§ **Extract to read**
_____

The most recent GDDR standards, such as GDDR5X or GDDR6(X) go beyond their names and can operate in QDR or even ODR. They’ve also recently started using advanced signaling techniques to deliver more bits on a single wire at the same time (e.g., 4 levels of voltage correspond to 00, 01, 10, or 11).

This is how very high numbers such as a 24 GHz “effective” clock are put onto marketing sheets. The true clock frequency is ⅛ of that in this example: 3 GHz. Recently, the “marketing unit” of this changed to Gbps, which has a weird meaning when used as a direct replacement: it’s the bandwidth of one single wire running between your GPU core and a GDDR chip, completely irrelevant for you both as an end user and as a game developer.

Total memory bandwidth (hundreds of GB/s or even TB/s on high-end GPUs) is more interesting. To get from single-wire bandwidth to total bandwidth, multiply by the memory interface’s bus width, then divide by 8 to get from bits/s to bytes/s. Keep in mind that GHz is using the 1000-based definition of giga.

LPDDR

LPDDR is yet another set of standards focusing on low power use, sacrificing performance. It’s mainly used in laptops and other mobile devices, such as the Nintendo Switch.

_____

Records of locating words and elements:
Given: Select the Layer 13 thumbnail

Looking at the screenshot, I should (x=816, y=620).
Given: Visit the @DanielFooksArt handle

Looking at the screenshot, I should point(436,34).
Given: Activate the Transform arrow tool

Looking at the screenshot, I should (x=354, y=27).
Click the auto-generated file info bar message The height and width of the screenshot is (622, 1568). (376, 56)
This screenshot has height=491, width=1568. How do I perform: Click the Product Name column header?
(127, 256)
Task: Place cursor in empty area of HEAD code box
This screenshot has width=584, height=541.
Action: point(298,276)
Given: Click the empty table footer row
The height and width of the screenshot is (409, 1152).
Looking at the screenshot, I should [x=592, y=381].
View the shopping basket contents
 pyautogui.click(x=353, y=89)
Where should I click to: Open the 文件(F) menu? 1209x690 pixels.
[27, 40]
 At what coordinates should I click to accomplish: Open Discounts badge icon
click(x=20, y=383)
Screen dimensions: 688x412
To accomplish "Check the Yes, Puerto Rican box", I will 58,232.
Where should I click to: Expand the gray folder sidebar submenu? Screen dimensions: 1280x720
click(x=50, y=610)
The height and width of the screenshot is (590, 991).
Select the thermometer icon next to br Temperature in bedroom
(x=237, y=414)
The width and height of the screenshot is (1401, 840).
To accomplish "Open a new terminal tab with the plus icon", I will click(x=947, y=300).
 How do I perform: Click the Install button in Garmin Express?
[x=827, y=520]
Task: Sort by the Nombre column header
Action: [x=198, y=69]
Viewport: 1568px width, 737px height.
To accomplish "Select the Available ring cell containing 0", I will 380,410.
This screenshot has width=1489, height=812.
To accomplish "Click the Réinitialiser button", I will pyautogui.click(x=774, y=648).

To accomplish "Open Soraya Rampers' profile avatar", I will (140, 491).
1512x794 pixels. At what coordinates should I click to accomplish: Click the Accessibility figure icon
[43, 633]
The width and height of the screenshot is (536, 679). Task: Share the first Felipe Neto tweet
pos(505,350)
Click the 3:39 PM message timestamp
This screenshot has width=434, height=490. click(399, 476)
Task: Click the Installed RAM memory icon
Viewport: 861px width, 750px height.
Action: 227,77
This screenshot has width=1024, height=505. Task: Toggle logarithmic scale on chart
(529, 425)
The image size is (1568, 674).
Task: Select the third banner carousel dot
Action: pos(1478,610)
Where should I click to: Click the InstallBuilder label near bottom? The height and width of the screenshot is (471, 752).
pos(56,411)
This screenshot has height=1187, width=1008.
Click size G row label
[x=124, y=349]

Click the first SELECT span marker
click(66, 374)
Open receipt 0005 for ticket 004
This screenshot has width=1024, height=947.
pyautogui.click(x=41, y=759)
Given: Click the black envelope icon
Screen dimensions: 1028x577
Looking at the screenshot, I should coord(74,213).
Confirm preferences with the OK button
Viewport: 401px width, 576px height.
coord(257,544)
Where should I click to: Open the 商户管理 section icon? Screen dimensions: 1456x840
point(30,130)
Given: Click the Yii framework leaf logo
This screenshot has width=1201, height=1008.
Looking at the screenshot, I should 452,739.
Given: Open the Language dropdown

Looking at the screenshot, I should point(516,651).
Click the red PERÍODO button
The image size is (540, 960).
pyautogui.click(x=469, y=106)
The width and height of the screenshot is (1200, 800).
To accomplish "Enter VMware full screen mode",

_____

§ **Short problem 1**
Please arrange the entries as a numbered list, beginning at the line that contains "1512x794 pixels. At" and stopping after the line that contains "point(30,130)", and leave out blank lines.
§ **Short problem 2**
Pick up the passage on graphics memory standards after its last sentence and continue writing it.
The passage on graphics memory standards and the entries are unrelated to each other.

§ **Expected answer 1**
1. 1512x794 pixels. At what coordinates should I click to accomplish: Click the Accessibility figure icon
2. [43, 633]
3. The width and height of the screenshot is (536, 679). Task: Share the first Felipe Neto tweet
4. pos(505,350)
5. Click the 3:39 PM message timestamp
6. This screenshot has width=434, height=490. click(399, 476)
7. Task: Click the Installed RAM memory icon
8. Viewport: 861px width, 750px height.
9. Action: 227,77
10. This screenshot has width=1024, height=505. Task: Toggle logarithmic scale on chart
11. (529, 425)
12. The image size is (1568, 674).
13. Task: Select the third banner carousel dot
14. Action: pos(1478,610)
15. Where should I click to: Click the InstallBuilder label near bottom? The height and width of the screenshot is (471, 752).
16. pos(56,411)
17. This screenshot has height=1187, width=1008.
18. Click size G row label
19. [x=124, y=349]
20. Click the first SELECT span marker
21. click(66, 374)
22. Open receipt 0005 for ticket 004
23. This screenshot has width=1024, height=947.
24. pyautogui.click(x=41, y=759)
25. Given: Click the black envelope icon
26. Screen dimensions: 1028x577
27. Looking at the screenshot, I should coord(74,213).
28. Confirm preferences with the OK button
29. Viewport: 401px width, 576px height.
30. coord(257,544)
31. Where should I click to: Open the 商户管理 section icon? Screen dimensions: 1456x840
32. point(30,130)

§ **Expected answer 2**
HBM

HBM seems to come and go on graphics cards, being quickly replaced by GDDR on the next model or generation whenever it’s introduced for a product.

It’s even more expensive than GDDR per stored byte, and its main benefit is having a very high bus width per single chip (1024 bits vs. 32 bits for GDDR). This makes connecting it to the GPU very difficult, which is why HBM chips are always right next to the GPU die instead of only being somewhere nearby on the board as GDDR chips are.

RAM vs VRAM

Since PCIe has higher latency and lower bandwidth than even DDR, it makes sense to place data used by the CPU into RAM, and data used by the GPU into VRAM, so that everything is “closer” to the processing unit that needs it.

RAM

The CPU usually deals with data related to game logic and peripherals: where things are, their stats such as health, user input, etc. Physics, networking, and audio are also handled mostly or entirely by the CPU. A lot of this data tends to be in granular, complex data structures.

CPU memory is also “virtual”, without exception: this means that the layout of RAM that a program sees is specific to it. Other programs could be storing something entirely different at the same apparent location without even being aware of this, they’re mostly protected from each other’s memory errors, and your OS is free to decide what is backed by actual RAM, or perhaps most infamously a pagefile or swapfile (two terms for the same technique).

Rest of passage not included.